■ **Exercise brief**
Every record is to be transcribed exactly as written.

■ **Exercise input**
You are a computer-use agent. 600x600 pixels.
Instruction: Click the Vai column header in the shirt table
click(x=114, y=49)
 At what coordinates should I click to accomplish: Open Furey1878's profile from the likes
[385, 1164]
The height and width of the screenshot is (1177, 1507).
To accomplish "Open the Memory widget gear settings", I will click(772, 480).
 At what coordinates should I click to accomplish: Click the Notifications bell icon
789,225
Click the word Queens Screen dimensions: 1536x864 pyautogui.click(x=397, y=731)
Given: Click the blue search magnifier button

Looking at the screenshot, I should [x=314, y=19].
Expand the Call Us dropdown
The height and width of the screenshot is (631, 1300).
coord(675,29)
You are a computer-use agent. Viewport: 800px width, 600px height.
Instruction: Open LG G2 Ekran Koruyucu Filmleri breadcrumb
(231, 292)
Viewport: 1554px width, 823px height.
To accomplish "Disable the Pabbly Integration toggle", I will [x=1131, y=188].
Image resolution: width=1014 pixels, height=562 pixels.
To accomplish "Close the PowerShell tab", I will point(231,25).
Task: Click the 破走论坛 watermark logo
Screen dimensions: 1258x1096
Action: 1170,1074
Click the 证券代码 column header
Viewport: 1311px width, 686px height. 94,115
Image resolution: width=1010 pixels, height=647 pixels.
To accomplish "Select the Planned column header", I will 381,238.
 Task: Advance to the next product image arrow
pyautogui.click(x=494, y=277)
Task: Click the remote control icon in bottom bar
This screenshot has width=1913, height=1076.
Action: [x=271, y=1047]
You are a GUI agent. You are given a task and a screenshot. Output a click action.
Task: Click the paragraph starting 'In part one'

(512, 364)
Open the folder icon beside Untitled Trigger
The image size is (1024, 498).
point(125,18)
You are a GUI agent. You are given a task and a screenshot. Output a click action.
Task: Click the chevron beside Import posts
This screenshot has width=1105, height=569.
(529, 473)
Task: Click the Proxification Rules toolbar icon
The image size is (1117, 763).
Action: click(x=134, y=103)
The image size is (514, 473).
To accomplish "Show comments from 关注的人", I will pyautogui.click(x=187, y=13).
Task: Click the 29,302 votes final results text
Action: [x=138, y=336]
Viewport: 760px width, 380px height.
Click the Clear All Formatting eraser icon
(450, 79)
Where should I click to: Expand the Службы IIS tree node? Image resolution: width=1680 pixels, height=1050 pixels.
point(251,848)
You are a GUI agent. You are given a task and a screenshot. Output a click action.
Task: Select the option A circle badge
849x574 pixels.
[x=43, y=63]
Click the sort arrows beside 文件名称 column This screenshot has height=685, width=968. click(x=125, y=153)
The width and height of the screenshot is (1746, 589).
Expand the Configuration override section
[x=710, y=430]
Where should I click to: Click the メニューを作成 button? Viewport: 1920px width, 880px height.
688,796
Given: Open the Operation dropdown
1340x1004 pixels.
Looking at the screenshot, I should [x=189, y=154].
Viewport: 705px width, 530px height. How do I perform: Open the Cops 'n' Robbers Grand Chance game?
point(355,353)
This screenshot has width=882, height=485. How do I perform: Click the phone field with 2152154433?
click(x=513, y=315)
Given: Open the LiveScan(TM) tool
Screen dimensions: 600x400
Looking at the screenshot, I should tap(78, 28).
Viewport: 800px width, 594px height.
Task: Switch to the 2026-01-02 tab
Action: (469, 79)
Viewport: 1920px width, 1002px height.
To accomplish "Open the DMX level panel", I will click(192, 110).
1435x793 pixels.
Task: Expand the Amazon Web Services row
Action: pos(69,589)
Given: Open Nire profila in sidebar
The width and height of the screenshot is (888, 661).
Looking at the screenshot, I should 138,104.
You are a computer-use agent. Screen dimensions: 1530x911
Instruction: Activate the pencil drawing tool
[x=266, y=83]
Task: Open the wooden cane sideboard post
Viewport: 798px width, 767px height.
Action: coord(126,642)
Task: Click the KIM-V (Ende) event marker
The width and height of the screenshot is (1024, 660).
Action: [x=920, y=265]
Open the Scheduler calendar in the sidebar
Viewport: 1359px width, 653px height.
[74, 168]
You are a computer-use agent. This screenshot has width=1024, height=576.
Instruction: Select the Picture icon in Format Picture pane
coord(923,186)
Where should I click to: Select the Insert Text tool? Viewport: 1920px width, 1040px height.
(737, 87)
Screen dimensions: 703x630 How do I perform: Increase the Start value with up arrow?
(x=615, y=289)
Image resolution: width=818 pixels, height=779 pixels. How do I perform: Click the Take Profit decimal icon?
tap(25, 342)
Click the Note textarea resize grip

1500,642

■ **Task result**
You are a computer-use agent. 600x600 pixels.
Instruction: Click the Vai column header in the shirt table
click(x=114, y=49)
 At what coordinates should I click to accomplish: Open Furey1878's profile from the likes
[385, 1164]
The height and width of the screenshot is (1177, 1507).
To accomplish "Open the Memory widget gear settings", I will click(772, 480).
 At what coordinates should I click to accomplish: Click the Notifications bell icon
789,225
Click the word Queens Screen dimensions: 1536x864 pyautogui.click(x=397, y=731)
Given: Click the blue search magnifier button

Looking at the screenshot, I should [x=314, y=19].
Expand the Call Us dropdown
The height and width of the screenshot is (631, 1300).
coord(675,29)
You are a computer-use agent. Viewport: 800px width, 600px height.
Instruction: Open LG G2 Ekran Koruyucu Filmleri breadcrumb
(231, 292)
Viewport: 1554px width, 823px height.
To accomplish "Disable the Pabbly Integration toggle", I will [x=1131, y=188].
Image resolution: width=1014 pixels, height=562 pixels.
To accomplish "Close the PowerShell tab", I will point(231,25).
Task: Click the 破走论坛 watermark logo
Screen dimensions: 1258x1096
Action: 1170,1074
Click the 证券代码 column header
Viewport: 1311px width, 686px height. 94,115
Image resolution: width=1010 pixels, height=647 pixels.
To accomplish "Select the Planned column header", I will 381,238.
 Task: Advance to the next product image arrow
pyautogui.click(x=494, y=277)
Task: Click the remote control icon in bottom bar
This screenshot has width=1913, height=1076.
Action: [x=271, y=1047]
You are a GUI agent. You are given a task and a screenshot. Output a click action.
Task: Click the paragraph starting 'In part one'

(512, 364)
Open the folder icon beside Untitled Trigger
The image size is (1024, 498).
point(125,18)
You are a GUI agent. You are given a task and a screenshot. Output a click action.
Task: Click the chevron beside Import posts
This screenshot has width=1105, height=569.
(529, 473)
Task: Click the Proxification Rules toolbar icon
The image size is (1117, 763).
Action: click(x=134, y=103)
The image size is (514, 473).
To accomplish "Show comments from 关注的人", I will pyautogui.click(x=187, y=13).
Task: Click the 29,302 votes final results text
Action: [x=138, y=336]
Viewport: 760px width, 380px height.
Click the Clear All Formatting eraser icon
(450, 79)
Where should I click to: Expand the Службы IIS tree node? Image resolution: width=1680 pixels, height=1050 pixels.
point(251,848)
You are a GUI agent. You are given a task and a screenshot. Output a click action.
Task: Select the option A circle badge
849x574 pixels.
[x=43, y=63]
Click the sort arrows beside 文件名称 column This screenshot has height=685, width=968. click(x=125, y=153)
The width and height of the screenshot is (1746, 589).
Expand the Configuration override section
[x=710, y=430]
Where should I click to: Click the メニューを作成 button? Viewport: 1920px width, 880px height.
688,796
Given: Open the Operation dropdown
1340x1004 pixels.
Looking at the screenshot, I should [x=189, y=154].
Viewport: 705px width, 530px height. How do I perform: Open the Cops 'n' Robbers Grand Chance game?
point(355,353)
This screenshot has width=882, height=485. How do I perform: Click the phone field with 2152154433?
click(x=513, y=315)
Given: Open the LiveScan(TM) tool
Screen dimensions: 600x400
Looking at the screenshot, I should tap(78, 28).
Viewport: 800px width, 594px height.
Task: Switch to the 2026-01-02 tab
Action: (469, 79)
Viewport: 1920px width, 1002px height.
To accomplish "Open the DMX level panel", I will click(192, 110).
1435x793 pixels.
Task: Expand the Amazon Web Services row
Action: pos(69,589)
Given: Open Nire profila in sidebar
The width and height of the screenshot is (888, 661).
Looking at the screenshot, I should 138,104.
You are a computer-use agent. Screen dimensions: 1530x911
Instruction: Activate the pencil drawing tool
[x=266, y=83]
Task: Open the wooden cane sideboard post
Viewport: 798px width, 767px height.
Action: coord(126,642)
Task: Click the KIM-V (Ende) event marker
The width and height of the screenshot is (1024, 660).
Action: [x=920, y=265]
Open the Scheduler calendar in the sidebar
Viewport: 1359px width, 653px height.
[74, 168]
You are a computer-use agent. This screenshot has width=1024, height=576.
Instruction: Select the Picture icon in Format Picture pane
coord(923,186)
Where should I click to: Select the Insert Text tool? Viewport: 1920px width, 1040px height.
(737, 87)
Screen dimensions: 703x630 How do I perform: Increase the Start value with up arrow?
(x=615, y=289)
Image resolution: width=818 pixels, height=779 pixels. How do I perform: Click the Take Profit decimal icon?
tap(25, 342)
Click the Note textarea resize grip

1500,642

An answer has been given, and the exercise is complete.